むちうちで手のしびれが残った場合の後遺障害認定
1 末梢神経障害
追突事故に遭うと、頚部痛や手のしびれなどの症状があると、いわゆるむちうちと判断されることがあります。
通院加療を続けた結果、頚部痛は良くなったものの、手のしびれだけが残ってしまったといったケースも見受けられます。
末梢神経には、手足を動かすための運動神経、感じたものを脳に伝えるための感覚神経、内臓などの働きに関する自律神経が含まれています。
末梢神経障害のときには、主に、自覚症状として、感覚や運動の症状が起こり、感覚の症状は、しびれ、痛みといったような症状です。
そこで、上記のとおり、手のしびれが残ったような症状は、末梢神経障害と言われます。
2 手のしびれが残っただけでも後遺障害認定されるのか
⑴ 認定は難しいが…
末梢神経障害は、MRI検査などで明確に確認することが難しく、また症状もしびれといった自覚症状が中心となります。
そのため、後遺障害等級認定は難しいとされています。
しかし、等級認定が全く受けられないわけではありません。
⑵ 考えうる等級
末梢神経障害が残り、後遺障害等級認定がされるとすれば、考えられるのは、12級13号(局部に頑固な神経症状を残すもの)と14級9号(局部に神経症状を残すもの)です。
⑶ 12級13号(局部に頑固な神経症状を残すもの)
12級13号の認定を受けるためには、自覚症状の他に他覚的所見が必要となります。
他覚的所見とは、検査結果など客観的な資料に基づく医師の判断を言い、末梢神経障害の症状を、検査結果や画像などに基づいて客観的に裏付けされていることを言います。

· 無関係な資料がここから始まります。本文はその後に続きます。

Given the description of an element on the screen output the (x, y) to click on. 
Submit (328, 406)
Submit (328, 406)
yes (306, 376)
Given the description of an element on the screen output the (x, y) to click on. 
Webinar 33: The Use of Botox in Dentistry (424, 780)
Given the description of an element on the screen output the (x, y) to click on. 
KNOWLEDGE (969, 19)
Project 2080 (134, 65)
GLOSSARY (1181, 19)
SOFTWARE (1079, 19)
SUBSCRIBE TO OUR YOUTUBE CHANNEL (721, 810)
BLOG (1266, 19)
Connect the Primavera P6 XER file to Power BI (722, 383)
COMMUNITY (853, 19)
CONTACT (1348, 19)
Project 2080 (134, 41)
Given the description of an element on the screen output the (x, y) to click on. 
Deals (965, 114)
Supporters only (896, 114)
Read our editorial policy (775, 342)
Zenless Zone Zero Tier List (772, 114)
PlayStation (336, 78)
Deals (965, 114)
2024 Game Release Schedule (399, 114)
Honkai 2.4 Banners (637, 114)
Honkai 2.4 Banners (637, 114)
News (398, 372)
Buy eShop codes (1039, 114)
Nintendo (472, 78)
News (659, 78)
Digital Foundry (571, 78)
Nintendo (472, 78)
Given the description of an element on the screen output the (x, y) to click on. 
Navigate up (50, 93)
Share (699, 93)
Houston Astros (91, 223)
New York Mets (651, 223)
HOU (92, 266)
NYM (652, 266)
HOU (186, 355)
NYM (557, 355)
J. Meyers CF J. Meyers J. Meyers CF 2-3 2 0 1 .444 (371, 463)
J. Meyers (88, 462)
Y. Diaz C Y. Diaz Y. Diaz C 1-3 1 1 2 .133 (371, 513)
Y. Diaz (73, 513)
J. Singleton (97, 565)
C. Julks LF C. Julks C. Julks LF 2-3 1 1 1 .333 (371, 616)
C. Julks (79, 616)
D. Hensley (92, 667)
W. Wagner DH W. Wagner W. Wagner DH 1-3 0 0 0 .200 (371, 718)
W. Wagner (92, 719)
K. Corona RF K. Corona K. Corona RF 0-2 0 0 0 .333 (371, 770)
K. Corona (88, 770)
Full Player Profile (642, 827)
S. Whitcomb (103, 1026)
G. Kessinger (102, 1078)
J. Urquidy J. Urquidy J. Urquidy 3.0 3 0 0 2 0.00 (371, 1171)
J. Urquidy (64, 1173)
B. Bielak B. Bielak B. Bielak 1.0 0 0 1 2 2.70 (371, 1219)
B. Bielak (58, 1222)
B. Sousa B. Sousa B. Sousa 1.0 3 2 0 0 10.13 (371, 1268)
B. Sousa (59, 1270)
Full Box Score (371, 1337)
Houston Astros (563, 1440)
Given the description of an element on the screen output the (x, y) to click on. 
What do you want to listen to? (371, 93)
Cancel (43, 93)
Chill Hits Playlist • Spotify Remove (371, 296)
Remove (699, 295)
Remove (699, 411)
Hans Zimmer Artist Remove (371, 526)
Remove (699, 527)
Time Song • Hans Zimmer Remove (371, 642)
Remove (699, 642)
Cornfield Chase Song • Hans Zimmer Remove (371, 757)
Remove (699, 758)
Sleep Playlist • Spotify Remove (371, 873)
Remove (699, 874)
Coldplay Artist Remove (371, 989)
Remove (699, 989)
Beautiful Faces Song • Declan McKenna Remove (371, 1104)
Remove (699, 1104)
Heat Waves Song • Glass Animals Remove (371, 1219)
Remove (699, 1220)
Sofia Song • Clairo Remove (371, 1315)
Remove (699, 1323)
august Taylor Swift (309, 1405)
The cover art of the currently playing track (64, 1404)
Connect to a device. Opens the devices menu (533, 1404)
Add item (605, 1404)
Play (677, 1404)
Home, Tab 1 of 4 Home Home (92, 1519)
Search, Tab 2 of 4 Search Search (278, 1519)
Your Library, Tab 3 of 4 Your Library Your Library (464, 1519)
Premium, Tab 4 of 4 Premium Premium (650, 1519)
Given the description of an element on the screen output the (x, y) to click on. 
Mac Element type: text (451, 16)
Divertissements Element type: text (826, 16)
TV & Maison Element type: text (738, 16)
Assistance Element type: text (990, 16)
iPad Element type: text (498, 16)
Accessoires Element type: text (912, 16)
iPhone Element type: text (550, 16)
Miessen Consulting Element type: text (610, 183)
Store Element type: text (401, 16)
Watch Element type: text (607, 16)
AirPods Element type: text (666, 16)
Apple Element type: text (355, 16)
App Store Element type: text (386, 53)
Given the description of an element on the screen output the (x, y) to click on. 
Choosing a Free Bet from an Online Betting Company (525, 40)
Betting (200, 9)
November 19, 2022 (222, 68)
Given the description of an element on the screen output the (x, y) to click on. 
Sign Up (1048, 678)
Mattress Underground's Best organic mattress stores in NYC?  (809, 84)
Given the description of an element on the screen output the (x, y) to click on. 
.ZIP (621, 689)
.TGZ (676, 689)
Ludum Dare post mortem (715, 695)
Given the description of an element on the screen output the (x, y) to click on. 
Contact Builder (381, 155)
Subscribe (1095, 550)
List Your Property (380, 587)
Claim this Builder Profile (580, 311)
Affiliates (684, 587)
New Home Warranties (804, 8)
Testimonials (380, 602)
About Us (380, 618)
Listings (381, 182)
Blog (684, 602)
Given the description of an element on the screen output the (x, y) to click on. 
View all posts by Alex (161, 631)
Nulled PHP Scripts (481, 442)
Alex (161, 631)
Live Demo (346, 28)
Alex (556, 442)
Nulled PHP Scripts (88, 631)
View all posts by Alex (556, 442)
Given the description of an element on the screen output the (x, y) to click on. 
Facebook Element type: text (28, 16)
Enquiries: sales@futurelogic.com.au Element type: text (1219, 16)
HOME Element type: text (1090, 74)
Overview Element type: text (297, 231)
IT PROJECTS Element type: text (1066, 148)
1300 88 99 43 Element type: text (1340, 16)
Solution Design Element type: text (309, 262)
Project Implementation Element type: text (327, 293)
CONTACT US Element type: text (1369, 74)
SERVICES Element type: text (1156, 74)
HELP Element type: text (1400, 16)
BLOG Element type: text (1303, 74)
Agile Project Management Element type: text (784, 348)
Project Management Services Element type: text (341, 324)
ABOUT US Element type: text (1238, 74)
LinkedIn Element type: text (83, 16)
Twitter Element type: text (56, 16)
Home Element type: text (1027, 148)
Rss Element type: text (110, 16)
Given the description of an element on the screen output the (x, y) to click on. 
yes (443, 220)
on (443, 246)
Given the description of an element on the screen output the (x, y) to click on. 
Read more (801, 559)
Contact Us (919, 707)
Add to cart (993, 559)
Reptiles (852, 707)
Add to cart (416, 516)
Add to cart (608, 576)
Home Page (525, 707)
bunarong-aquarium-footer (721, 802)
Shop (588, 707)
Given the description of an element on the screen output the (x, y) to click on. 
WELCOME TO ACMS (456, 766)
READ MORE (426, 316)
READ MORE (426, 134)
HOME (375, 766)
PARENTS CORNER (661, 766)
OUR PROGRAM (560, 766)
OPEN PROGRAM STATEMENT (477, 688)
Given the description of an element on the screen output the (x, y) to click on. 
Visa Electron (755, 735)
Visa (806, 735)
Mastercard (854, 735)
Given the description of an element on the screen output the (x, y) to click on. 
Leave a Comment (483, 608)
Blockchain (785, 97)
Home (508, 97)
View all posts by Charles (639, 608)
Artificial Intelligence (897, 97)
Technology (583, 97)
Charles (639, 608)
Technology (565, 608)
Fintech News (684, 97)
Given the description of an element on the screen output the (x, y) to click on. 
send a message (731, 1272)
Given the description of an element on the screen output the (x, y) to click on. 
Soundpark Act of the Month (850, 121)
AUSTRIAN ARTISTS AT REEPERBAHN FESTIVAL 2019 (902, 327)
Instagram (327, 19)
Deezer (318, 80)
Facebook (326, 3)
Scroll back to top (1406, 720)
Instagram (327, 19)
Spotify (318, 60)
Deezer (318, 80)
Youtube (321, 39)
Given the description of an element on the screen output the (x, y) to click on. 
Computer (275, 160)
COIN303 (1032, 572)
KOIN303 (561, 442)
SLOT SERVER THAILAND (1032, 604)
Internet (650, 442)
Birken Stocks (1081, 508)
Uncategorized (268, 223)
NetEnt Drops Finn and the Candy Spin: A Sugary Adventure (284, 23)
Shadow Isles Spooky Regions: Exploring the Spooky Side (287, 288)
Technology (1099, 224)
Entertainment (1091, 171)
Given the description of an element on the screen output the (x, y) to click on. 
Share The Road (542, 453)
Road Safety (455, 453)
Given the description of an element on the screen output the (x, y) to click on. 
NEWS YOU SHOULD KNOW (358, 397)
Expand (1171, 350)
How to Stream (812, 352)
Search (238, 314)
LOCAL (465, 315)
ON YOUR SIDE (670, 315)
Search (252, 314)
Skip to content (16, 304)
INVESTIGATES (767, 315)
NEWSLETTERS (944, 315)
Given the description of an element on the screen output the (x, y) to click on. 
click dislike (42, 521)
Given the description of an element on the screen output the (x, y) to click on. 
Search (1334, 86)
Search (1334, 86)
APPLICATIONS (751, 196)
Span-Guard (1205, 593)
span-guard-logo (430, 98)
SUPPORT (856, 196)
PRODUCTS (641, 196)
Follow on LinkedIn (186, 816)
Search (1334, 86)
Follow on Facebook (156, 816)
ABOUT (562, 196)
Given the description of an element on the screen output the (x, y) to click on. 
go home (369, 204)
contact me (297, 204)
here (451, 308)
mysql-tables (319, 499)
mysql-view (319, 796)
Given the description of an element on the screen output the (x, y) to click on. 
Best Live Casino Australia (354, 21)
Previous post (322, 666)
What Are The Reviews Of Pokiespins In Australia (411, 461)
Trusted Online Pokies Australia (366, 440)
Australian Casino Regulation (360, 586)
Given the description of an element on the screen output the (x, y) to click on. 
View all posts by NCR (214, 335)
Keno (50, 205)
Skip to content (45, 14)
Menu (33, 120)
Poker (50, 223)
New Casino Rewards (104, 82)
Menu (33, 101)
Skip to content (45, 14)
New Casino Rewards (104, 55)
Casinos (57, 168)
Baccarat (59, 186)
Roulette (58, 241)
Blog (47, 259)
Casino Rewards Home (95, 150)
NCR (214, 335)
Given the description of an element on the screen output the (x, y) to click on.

通常、MRI検査画像による神経根圧排があることや、腱反射の異常所見が必要となります。
ただし、MRI画像検査でヘルニアと判断されても、事故と因果関係がないような経年性の変化にとどまると言った場合には、12級と判断されませんので注意してください。
⑷ 14級9号(局部に神経症状を残すもの)
12級認定に必要な他覚的所見の医学的な証明が難しくても、医学的に説明できる場合には、14級9号に認定されることがあります。
例えば、MRI検査画像において椎間板が膨隆してはいるものの神経根を圧排するまでには至っていないが、事故直後から一貫した症状がある場合など、症状について医学的に説明できる場合には、14級9号が認定されることがあります。
逆に、症状に一貫性がなかったり、事故から相当期間経過した症状の場合には、等級認定がなされない、すなわち、非該当となってしまいます。